ACS ICT occupation
March 06, 2026

ACS ICT Occupation Ceilings in Australia 2026: Which ANZSCO Codes Get “Ceiling Pressure” First?

For many IT professionals, the hardest part of 189 / 190 / 491 planning isn’t the skills assessment – it’s the waiting. Skilled migration is competitive, and when an occupation becomes popular, applicants start feeling what people casually call “the occupation ceiling filling up.”

In plain terms: an occupation ceiling is an upper limit on how many invitations may be issued for a specific occupation in a program year, so the skilled program isn’t dominated by a small group of occupations.

This matters a lot for ACS-assessed ICT occupations, because demand is high, the EOIs pool is crowded, and small differences in points and timing can change outcomes.

Note: This article explains how ceilings and demand pressure typically show up for ACS ICT roles and how to track which occupations are tightening fastest. It is intended as a planning guide, not a guarantee of invitation outcomes, and settings can change over time.

Aussizz Group has helped 200,000+ applicants move closer to their Australian dreams, and the aim here is to make the “occupation ceiling” conversation practical: which ANZSCO codes tend to become competitive first, why, and what applicants should do next.

Why ICT occupations feel occupation ceilings faster than many other categories

Ceilings don’t “block” ICT. What ceilings do is create competition pressure when an occupation attracts a large volume of EOIs.

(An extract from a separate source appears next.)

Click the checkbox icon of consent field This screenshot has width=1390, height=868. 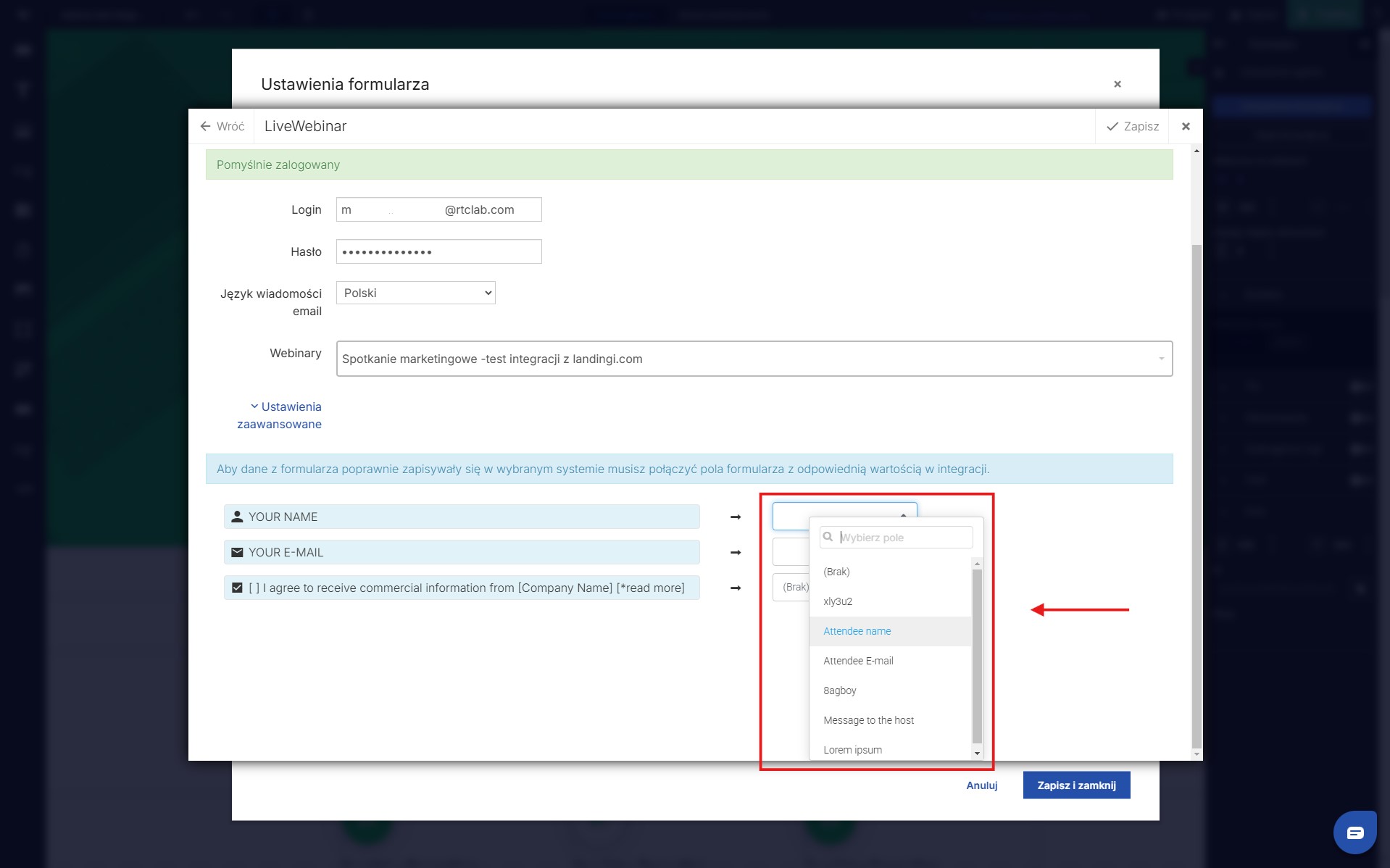(x=237, y=588)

For ICT roles, the pressure usually shows up in three ways:

  • Higher points needed to sit in the top-ranked group.
  • Tie-break sensitivity – where the EOI timing matters more when scores are similar (SkillSelect invitation rounds apply ranking and tie-break rules).
  • Slower invitation momentum compared to occupations with fewer EOIs.

So when people ask, “Which ACS codes fill up first?” what they usually mean is:

Which ANZSCO codes become the most crowded fastest – and therefore become the hardest to compete in without strong points and early EOI timing?

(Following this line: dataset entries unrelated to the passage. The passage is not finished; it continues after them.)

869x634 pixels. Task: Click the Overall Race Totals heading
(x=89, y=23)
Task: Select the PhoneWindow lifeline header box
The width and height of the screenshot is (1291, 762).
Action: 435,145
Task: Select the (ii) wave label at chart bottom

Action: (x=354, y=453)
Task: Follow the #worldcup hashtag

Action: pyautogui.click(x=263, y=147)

Before “which code fills first,” one crucial detail: ANZSCO version and the right code choice

For points-tested skilled visas (including 189/190/491), Home Affairs uses ANZSCO 2013 (while some employer programs use ANZSCO 2022).

That means applicants must be careful to select a code that matches the duties and responsibilities of the role they actually perform – not the code they hope is “easier.”

ACS publishes detailed descriptions of ICT occupations and their ANZSCO codes, including mainstream roles such as:

This matters because occupation-shopping (choosing a code purely for perceived invitation advantage) often leads to skills assessment problems or future visa risks.

Which ACS ICT ANZSCO codes typically become “ceiling pressured” first?

There is no single official public list that says “these codes fill first.” But in practice, the earliest pressure is usually felt in the broadest, most commonly nominated ICT occupations – the codes that fit a large share of mainstream IT job titles and therefore attract the highest EOI volume.

Below are the most common clusters where “ceiling pressure” tends to build first.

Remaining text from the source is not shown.